4 Implementation
Julia is a relatively new language, it first appeared in 2012, and its version 1.0 was released in 2018. The language was built to be fast, general-purpose, dynamic, and highly technical [3].
Julia respresents a great alternative for scientific computing and visualization to replace C/C++, Fortran, Python, Matlab, and R. It is designed to have the speed of C and Fortran, with the ease of use of Python, Matlab, and R. All while maintaining a great syntax for general purpose programming.
Julia is a serious contender as a scientific programming language. However, the Julia community is still considerabely smaller than other scientific programming languages. For instance, in the 2021 Stack Overflow Developer Survey, 1.29% responded they wanted to work in Julia over the next year against 48.24% in Python and 4.66% in Matlab [1]. As a result, Julia has less stable scientific libraries than other languages.
4.1 The WCA1.jl
library
The model was first implemented by Dario Prandi,
allowing to present a series of experiments on simple synthetic sounds.
The code and the experiments are available at
https://github.com/dprn/WCA1
.
The work I carried on during the internship was built on top of the original code,
my contributions are available at
https://github.com/rand-asswad/WCA1
,
which is forked from the original repository.
Indeed, rewriting the code was necessary in order to experiment on real sound signals as they are considerabely larger, otherwise the code would run for a long time and in some cases errors would arise. Moreover, an official scientific package should be well-written and well-documented, and should also try to respect Julia’s code style and recommendations.
4.1.1 The STFT module
Reimplementing the STFT module was necessary in order to carry out
experiments on real sound signals, the preexisting code was not well
adapted for such signals.
Furthermore, an inverse STFT implementation is missing from the Julia
standard libraries such as FFTW.jl
and DSP.jl
.
Hence, I researched efficient algorithms for implementing the inverse STFT
and landed on the Griffin-Lim algorithm [14].

GIVEN DATA:
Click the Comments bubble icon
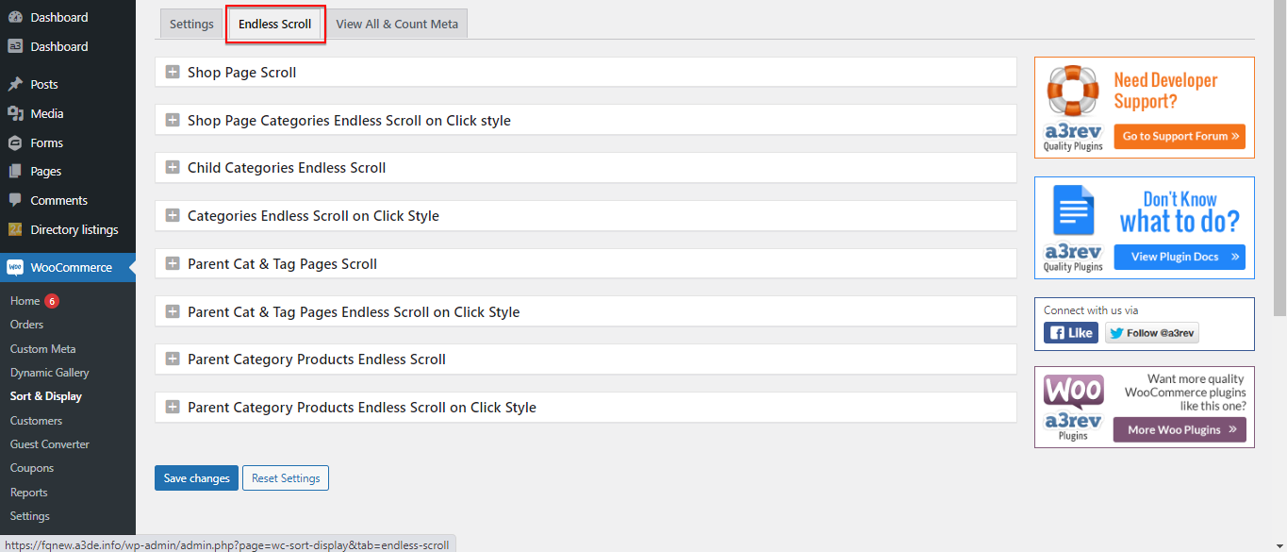This screenshot has height=552, width=1287. click(x=15, y=200)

EXERCISE TASKS:
A – According to the section on the Julia implementation, why did the code have to be rewritten before experiments could be run on real sound signals?
B – From the section on the Julia implementation, repeat word for word the passage starting at "The work I carried" and ending at "for such signals.".

ANSWER LIST:
A – Real sound signals are considerably larger. Without a rewrite, the code would run for a long time, and in some cases errors would arise.

B –
The work I carried on during the internship was built on top of the original code,
my contributions are available at
https://github.com/rand-asswad/WCA1
,
which is forked from the original repository.
Indeed, rewriting the code was necessary in order to experiment on real sound signals as they are considerabely larger, otherwise the code would run for a long time and in some cases errors would arise. Moreover, an official scientific package should be well-written and well-documented, and should also try to respect Julia’s code style and recommendations.
4.1.1 The STFT module
Reimplementing the STFT module was necessary in order to carry out
experiments on real sound signals, the preexisting code was not well
adapted for such signals.